Passing through the grounds, we came to a favourite spot of Lenin’s. The white-columned open-air arbour looking out across a tree-covered valley to the village of Gorki. As I sat on Lenin’s bench, it flashed into my mind—as it so often does—that sentence which Lenin let fall from his lips at the Smolny on the night of November 8—the most momentous epoch-making sentence of the century. As he stepped up to the podium at the Smolny, he was greeted by a thundering applause. Stilling it with a wave of his hand, he said: “Comrades! We will now take up the building of Socialism!”
This was spoken in a simple matter-of-fact manner and for the moment few in that tense assembly grasped the full import of those words. But, sitting by my side, John Reed—always alert to the crucial and the dramatic—hastily jotted them down in his notebook and heavily underscored them.
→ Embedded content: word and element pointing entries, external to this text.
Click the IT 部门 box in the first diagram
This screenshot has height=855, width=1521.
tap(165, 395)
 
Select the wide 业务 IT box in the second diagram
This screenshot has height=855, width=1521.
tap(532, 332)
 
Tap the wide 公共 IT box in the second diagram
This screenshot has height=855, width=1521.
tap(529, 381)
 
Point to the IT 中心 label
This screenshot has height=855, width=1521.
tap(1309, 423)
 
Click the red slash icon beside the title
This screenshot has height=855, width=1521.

He rightly discerned that in that sentence there was dynamite enough to shake the world, and—we may add—to continue to shake it to this day.
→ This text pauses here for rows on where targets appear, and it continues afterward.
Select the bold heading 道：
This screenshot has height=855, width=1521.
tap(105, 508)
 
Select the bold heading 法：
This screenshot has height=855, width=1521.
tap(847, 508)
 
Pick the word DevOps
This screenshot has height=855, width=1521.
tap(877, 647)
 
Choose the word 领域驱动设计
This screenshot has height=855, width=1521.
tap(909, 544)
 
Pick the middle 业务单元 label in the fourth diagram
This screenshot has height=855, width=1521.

It declared that the Socialist order for which generations had toiled and fought and died was henceforth the objective of the peoples of a sixth part of the earth.
A stupendous undertaking at any time, in any country. In backward, ravaged Russia it was the height of audacity. Everywhere hunger and cold. Typhus and sabotage. The army disintegrating. The Germans advancing. Transport paralyzed. Factories at a standstill. On top of all these and a hundred other grievous problems confronting the new-formed government was one still more crucial and formidable—the building of a new society on an entirely new basis.
How remarkable that amidst this chaos Lenin and the Soviets committed themselves so completely and unreservedly to the creation of the grand society of peace; justice and plenty for all.
But not less remarkable is that the Soviets, over all the years, have clung so tenaciously to that commitment. Most revolutions and great movements in course of time grow tired and lose their momentum, and as their watchwords fade from their banners they fade likewise in the minds and hearts of the new generation.
The October Revolution, however, in spite of all ordeals and sacrifices, in spite of all temptations to compromise, in spite of all the slackers, saboteurs and renegades, has never faltered in its forward drive towards its declared objective—the building of Communism.
Despite all the prosperity and comforts of the Soviet Union today, it is not greatly different from those heroic exciting days of that first October. It is still October, working with new devices, instruments and strategy—but with much the same spirit and feeling of 1917. With the Soviet people today making peace for all the people of the world the first item on their program as did Premier Lenin in the first days of the Revolution. With thrilling reports of victories from the different fronts—steel, electric, cattle, education—as then were coming from the Denikin and Kolchak fronts. With all the resources of the vast country mobilised under the leadership of the powerful Communist Party dedicated to that same objective to which it was committed on that first October—the creation of the good society of peace, justice and plenty—to the building of Communism.
But there is one difference between now and then—and very great too.
Then there was not even a blueprint of the coming society of Communism. It was a hope and aspiration, something in the far-off future—at the end of the rainbow.
Today it is a very real and tangible reality. Its foundations already laid strong and deep in the Socialist structure. Its contours clearly visible to the eye.